Tratando-se dos longas desse diretor, algumas coisas que não poderia deixar de comentar são as atuações brilhantes de Matheus Nachtergaele, que atua nos 5 filmes fazendo ao todo 6 personagens que são irreconhecíveis entre si. As atuações impagáveis de Irandhir Santos, presente em 4 dos 5 longas, que também merece ser mencionado aqui, assim como os roteiros incríveis de Hilton Lacerda, que trabalhou com Assis em todos os seus filmes.

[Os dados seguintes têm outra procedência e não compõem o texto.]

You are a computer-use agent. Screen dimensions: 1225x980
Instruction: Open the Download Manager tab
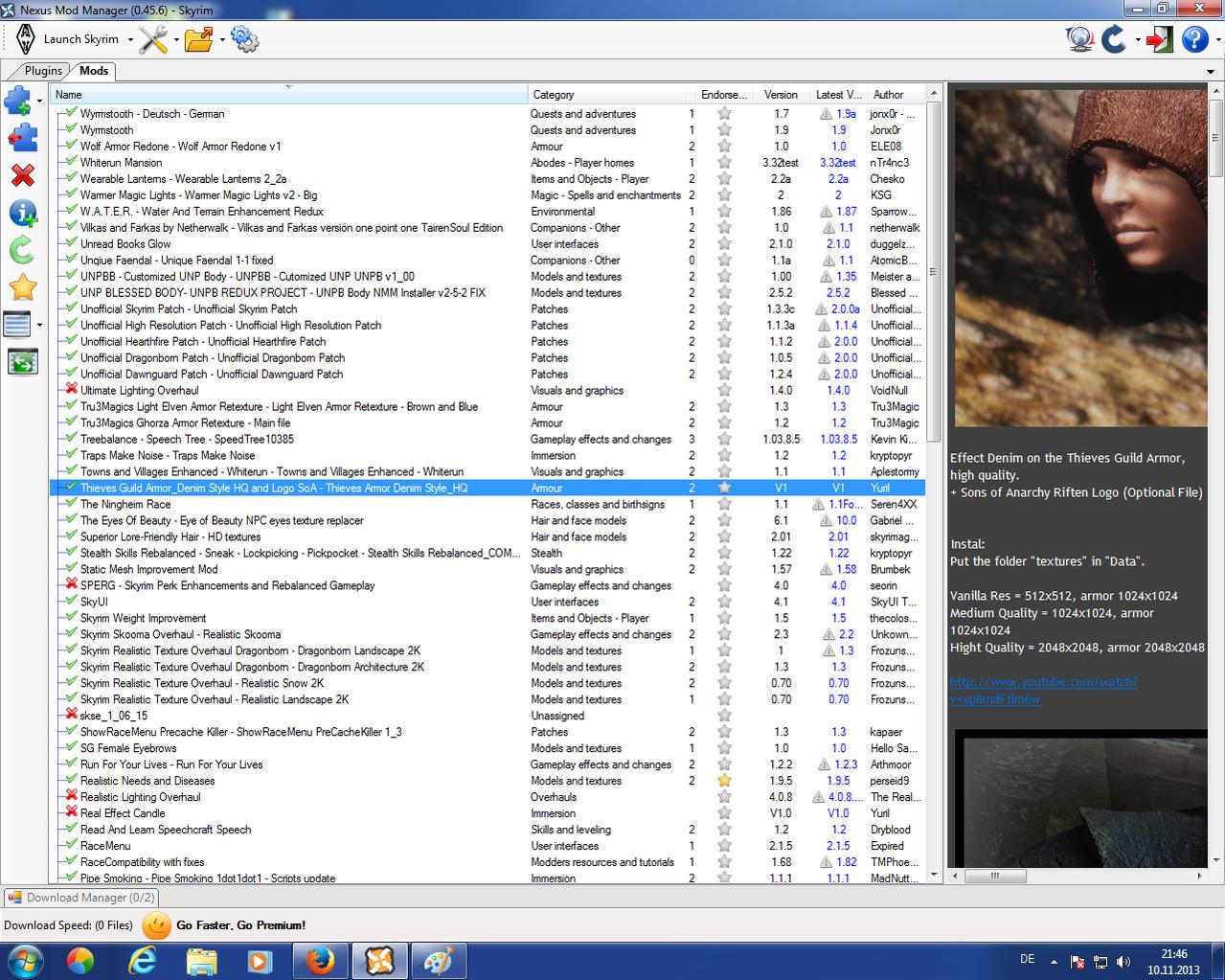[80, 898]
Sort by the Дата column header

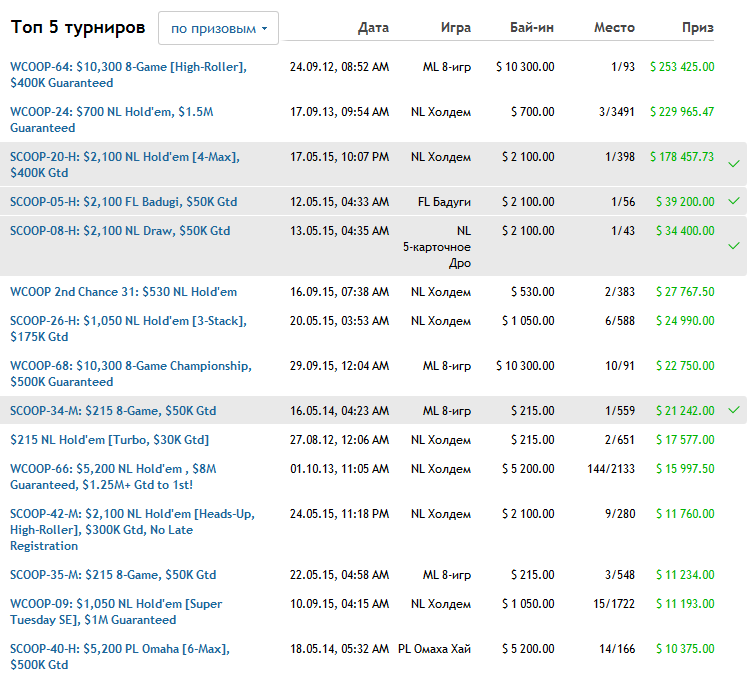tap(373, 28)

O universo de Assis compõe um mosaico ímpar de personagens pernambucanas, que com sua força e especificidades, juntamente com as tramas que estão envolvidas, sempre ligadas a problemas sociais, econômicos e políticos bastante verdadeiros e tratados de forma muito sensível, fazem com que seus filmes assumam um caráter de relevância singular para se compreender Pernambuco, com sua decadência, atraso, aparente eterna paralisia e reprodução do mesmo, sendo de grande valia não apenas para quem pretende conhecer mais esse estado nordestino, mas também todo o Brasil, uma vez que seus filmes refletem profundamente sobre questões estruturais de um dos estados mais antigos e que já foi economicamente o estado mais importante do país.

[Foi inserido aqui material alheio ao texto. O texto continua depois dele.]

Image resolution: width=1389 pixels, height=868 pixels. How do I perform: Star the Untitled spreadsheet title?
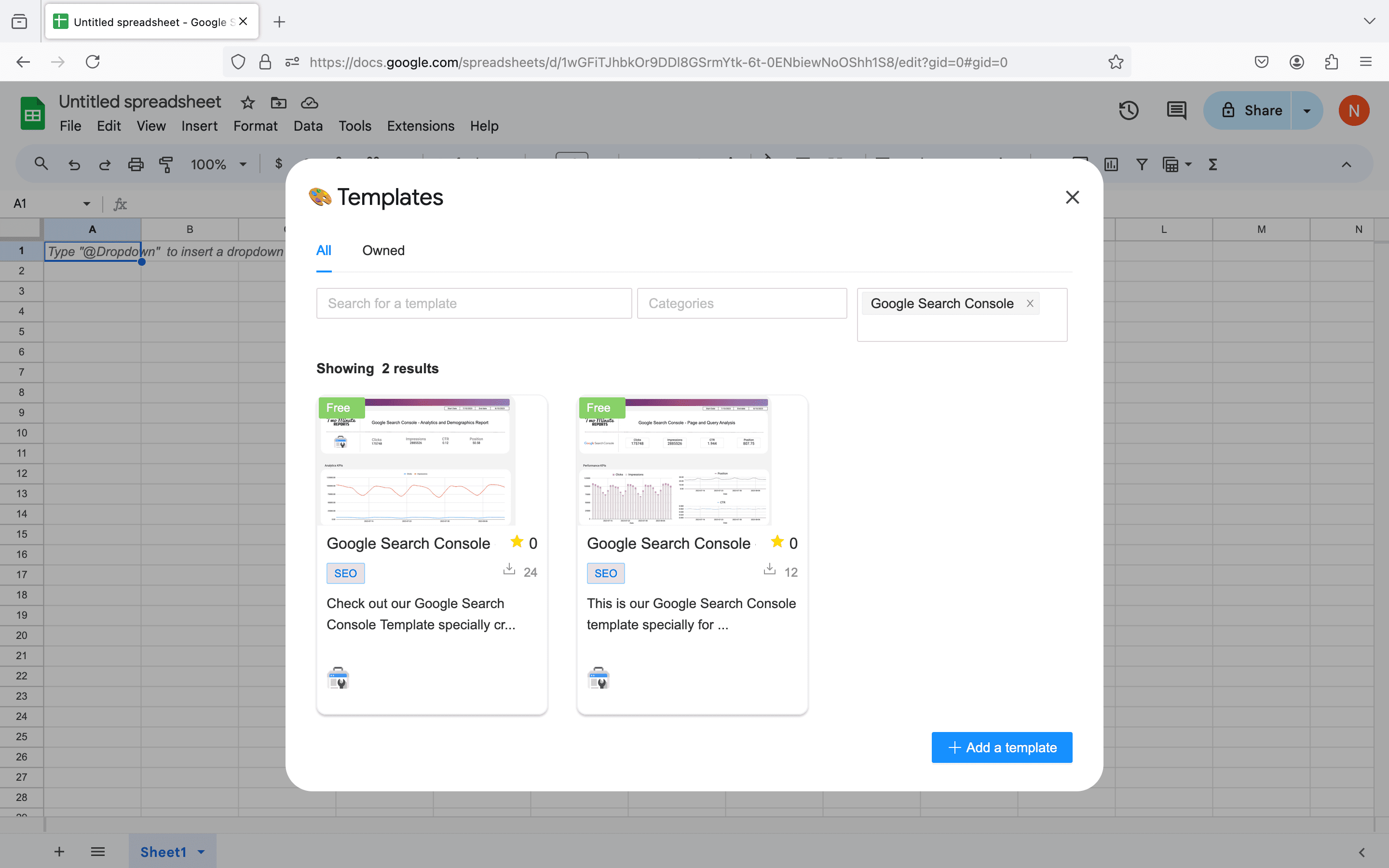pos(247,103)
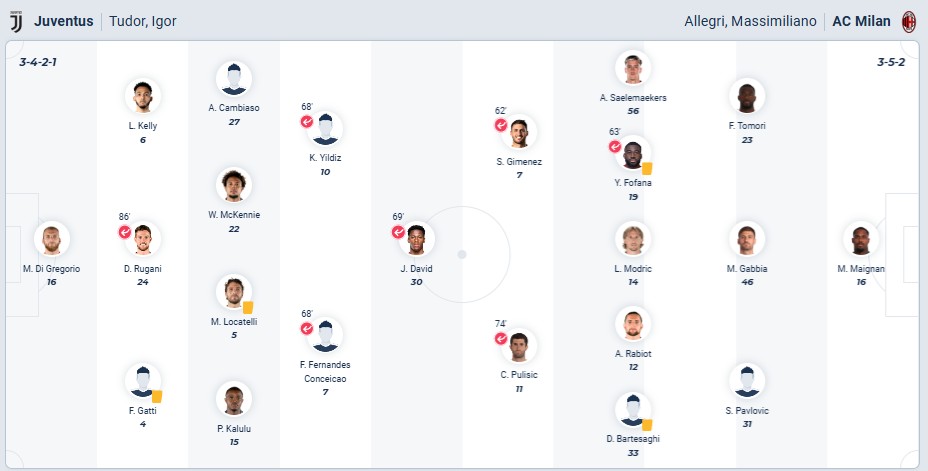This screenshot has width=928, height=471.
Task: Select L. Modric's player photo
Action: (x=633, y=240)
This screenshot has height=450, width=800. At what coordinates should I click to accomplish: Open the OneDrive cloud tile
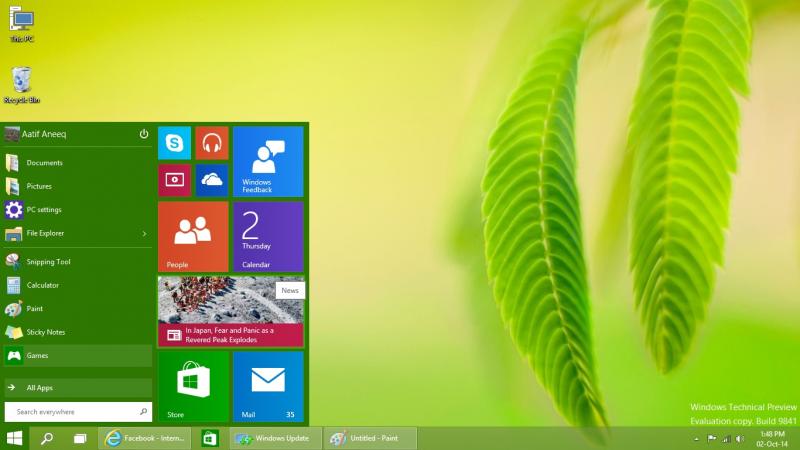[212, 180]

Além do aspecto comentado no parágrafo anterior, as personagens vivas de Assis, com diversas personalidades e caracteres, junto com os dilemas vividos por eles, superam a mera encenação de um “regionalismo”, visão com a qual a classe dominante condena no geral os filmes fora do eixo Rio-São Paulo, marginalizando-os e tratando-os como menos relevantes. Na medida que rompe com esse regionalismo e em suas histórias as personagens vivem dilemas que transcendem a mera especificidade local, seus filmes assumem um caráter também universal.

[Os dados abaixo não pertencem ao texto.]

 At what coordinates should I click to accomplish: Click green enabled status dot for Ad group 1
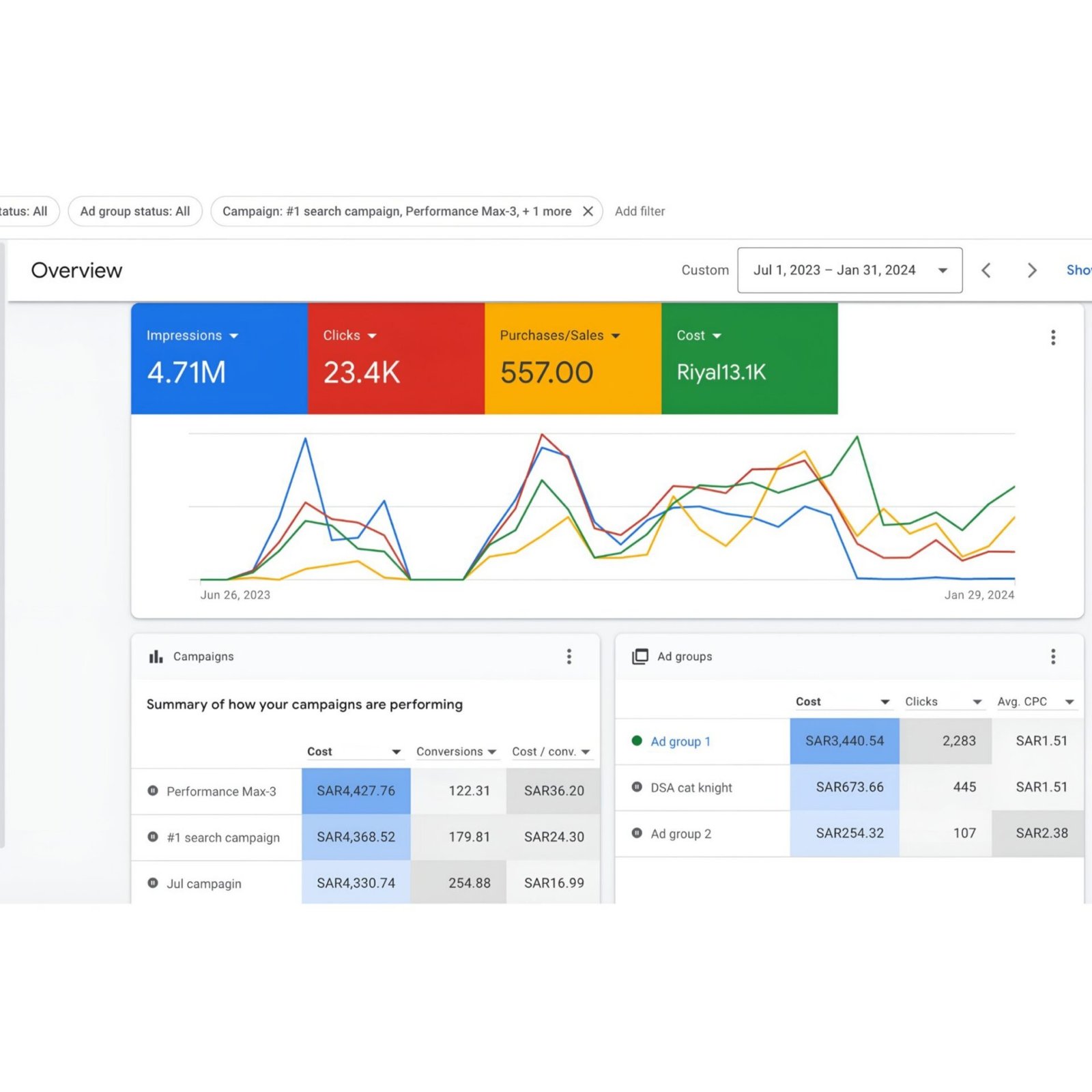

No meio da barbárie da cidade de Baixio das Bestas, vemos surgir beleza ímpar do maracatu rural. Na relação truncada e única de Zizo com Eneida (que não por acaso tem nome de epopéia), assim como na de vários personagens de “A Febre do Rato” enxerga-se a beleza das infinitas possibilidades que as relações entre diferentes pessoas pode assumir, com a encantadora singularidade de cada um. Em “Big Jato”, na atrasada Peixe de Pedra, no fogo cruzado de diversas violências e opressões, e com o quase realismo fantástico do filme, vislumbramos a sutil singeleza do olhar acolher a juventude. Os filmes de Assis, se são sim carregados de muita violência de diversos tipos, violência que brutaliza, oprime e molda em grande medida as personagens e suas vidas, também têm lampejos de Sublime, nas quais contemplamos muitas verdades sociais e das relações.